If you’re single and dating, Covid-19 is completely changing the dating process. My single female clients tell me that they love how dating, like everything else, has been slowed down.
No more pressure to meet in person (now it’s over Zoom) and lots of time to get to know someone you’re interested in. Apparently the use of dating apps are way up as many singles have lots more time on their hands.
So here are some do’s and don’ts for Covid-19 dating:
- Do continue to be selective with who you want to connect with. There’s no need to rush into a video chat which can get overwhelming and exhausting. Just because everyone’s available, doesn’t mean that you need to meet every person who you swipe right on.

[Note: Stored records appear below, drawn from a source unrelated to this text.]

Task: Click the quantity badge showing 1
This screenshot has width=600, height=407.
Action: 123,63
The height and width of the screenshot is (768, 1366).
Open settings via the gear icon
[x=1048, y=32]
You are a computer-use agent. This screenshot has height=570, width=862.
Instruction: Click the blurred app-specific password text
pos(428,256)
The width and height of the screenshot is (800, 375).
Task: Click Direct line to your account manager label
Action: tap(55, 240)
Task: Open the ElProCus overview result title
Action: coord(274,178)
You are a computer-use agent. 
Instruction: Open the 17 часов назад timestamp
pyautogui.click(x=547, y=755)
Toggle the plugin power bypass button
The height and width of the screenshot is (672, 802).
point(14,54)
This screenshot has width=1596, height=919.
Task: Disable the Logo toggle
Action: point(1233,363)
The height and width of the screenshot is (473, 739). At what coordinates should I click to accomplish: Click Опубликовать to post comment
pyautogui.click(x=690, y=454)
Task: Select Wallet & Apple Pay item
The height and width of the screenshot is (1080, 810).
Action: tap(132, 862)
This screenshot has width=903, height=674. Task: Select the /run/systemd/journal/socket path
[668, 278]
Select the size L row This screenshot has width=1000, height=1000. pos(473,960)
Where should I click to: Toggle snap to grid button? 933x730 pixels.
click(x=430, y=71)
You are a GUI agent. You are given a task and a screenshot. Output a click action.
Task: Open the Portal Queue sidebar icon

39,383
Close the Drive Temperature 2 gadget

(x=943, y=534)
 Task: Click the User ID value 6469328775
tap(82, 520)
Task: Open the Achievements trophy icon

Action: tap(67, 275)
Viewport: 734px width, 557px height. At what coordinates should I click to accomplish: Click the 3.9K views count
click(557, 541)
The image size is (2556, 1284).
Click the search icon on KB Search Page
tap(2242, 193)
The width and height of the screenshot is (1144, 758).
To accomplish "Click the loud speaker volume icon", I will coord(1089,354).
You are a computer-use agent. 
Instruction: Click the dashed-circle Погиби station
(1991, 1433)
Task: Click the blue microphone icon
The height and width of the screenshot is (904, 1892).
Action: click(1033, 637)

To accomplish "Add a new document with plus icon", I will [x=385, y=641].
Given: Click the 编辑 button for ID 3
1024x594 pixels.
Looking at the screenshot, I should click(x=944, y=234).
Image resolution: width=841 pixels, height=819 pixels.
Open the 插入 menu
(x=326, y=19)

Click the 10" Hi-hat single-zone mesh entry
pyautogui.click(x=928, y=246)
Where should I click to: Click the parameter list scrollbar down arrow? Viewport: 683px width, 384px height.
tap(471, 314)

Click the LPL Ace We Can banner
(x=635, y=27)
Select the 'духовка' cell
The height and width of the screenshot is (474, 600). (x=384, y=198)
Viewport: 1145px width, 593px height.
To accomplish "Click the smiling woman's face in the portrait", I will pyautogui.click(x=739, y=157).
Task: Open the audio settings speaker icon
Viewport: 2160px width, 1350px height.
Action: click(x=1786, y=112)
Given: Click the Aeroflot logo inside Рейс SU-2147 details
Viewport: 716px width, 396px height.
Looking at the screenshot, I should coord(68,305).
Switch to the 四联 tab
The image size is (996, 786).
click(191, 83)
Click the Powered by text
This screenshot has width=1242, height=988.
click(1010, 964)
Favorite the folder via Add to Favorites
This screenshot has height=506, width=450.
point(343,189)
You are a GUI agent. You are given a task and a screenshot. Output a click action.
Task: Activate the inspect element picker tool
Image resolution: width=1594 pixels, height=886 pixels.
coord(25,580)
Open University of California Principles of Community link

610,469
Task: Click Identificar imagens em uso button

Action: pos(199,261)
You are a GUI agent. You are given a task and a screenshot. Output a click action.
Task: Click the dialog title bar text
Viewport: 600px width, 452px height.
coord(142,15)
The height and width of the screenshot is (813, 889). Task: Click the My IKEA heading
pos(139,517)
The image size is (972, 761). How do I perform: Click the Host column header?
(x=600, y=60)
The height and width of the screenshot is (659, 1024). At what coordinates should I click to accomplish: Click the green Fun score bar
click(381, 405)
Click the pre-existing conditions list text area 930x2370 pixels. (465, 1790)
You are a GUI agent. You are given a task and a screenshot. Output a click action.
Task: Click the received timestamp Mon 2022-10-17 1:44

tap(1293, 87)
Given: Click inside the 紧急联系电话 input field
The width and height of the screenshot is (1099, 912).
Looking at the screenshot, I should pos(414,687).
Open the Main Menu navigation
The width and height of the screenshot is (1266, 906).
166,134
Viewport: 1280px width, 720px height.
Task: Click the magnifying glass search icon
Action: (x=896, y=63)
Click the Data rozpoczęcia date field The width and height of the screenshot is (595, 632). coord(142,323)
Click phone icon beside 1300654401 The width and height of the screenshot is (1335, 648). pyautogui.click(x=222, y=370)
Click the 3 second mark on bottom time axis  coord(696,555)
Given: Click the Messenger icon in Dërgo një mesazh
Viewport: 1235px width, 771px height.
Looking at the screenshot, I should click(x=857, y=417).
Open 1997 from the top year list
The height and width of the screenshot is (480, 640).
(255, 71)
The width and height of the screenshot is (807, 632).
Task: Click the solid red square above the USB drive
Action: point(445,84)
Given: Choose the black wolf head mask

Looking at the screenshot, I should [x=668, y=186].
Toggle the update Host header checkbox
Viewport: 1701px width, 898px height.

- Continue to vet potential dates by verifying their identity, their dating status, employment etc through Social Media. It’s important that you know who you’re connecting with. Social proof, having similar FB friends, looking at IG and FB profiles gives you a much better sense of who this person is.
- If you decide to video chat, set up a time and date rather than just “let’s hop on Zoom”. This will provide valuable information around reliability, level of interest and whether or not you will be ghosted.
- Do some serious screening and assessment during the first call. Notice if you are attracted to the person physically, spiritually, intellectually. Physical attraction can definitely grow over time however if you’re really not attracted to them (or they look 10 years older than their pictures), it’s a non-starter and you should not waste more of your time.
- Ask potential dates to show you around their house. You can tell a lot about a person when you see them in their own environment. If they don’t care for their own belongings, that’s a huge red flag. How will they care for you and for the relationship? Also you will learn some interesting things about them–what they value, their interests, and family situation.
- Set up a time limit for the first Video chat..15-30 minutes. You can always exceed it if things are going well. But you also want an out if you know this is not a match.
- If it goes well and there are subsequent Video dates, use the time to create more connection and intimacy. Practice vulnerability skills. Talk about what it feels like to be in connection with each other. Take a few minutes to look into each other’s eyes and see if you can attune to each other’s breath and body.
- Since you can’t touch, notice if you can generate some sexual energy, which can easily come through a screen. This can be as simple as telling your date what you visualize it would be like to touch or kiss them. Interactions like this can get very hot pretty quickly so be sure that you are clear about your own boundaries.
- Even if the video dates are going well, keep expectations low until you finally have a chance to meet. You can’t really tell through a video screen what your physical interactions are going to look and feel like. That will need to wait until social distancing orders have been lifted. In the meantime, lots of opportunity to practice your dating skills!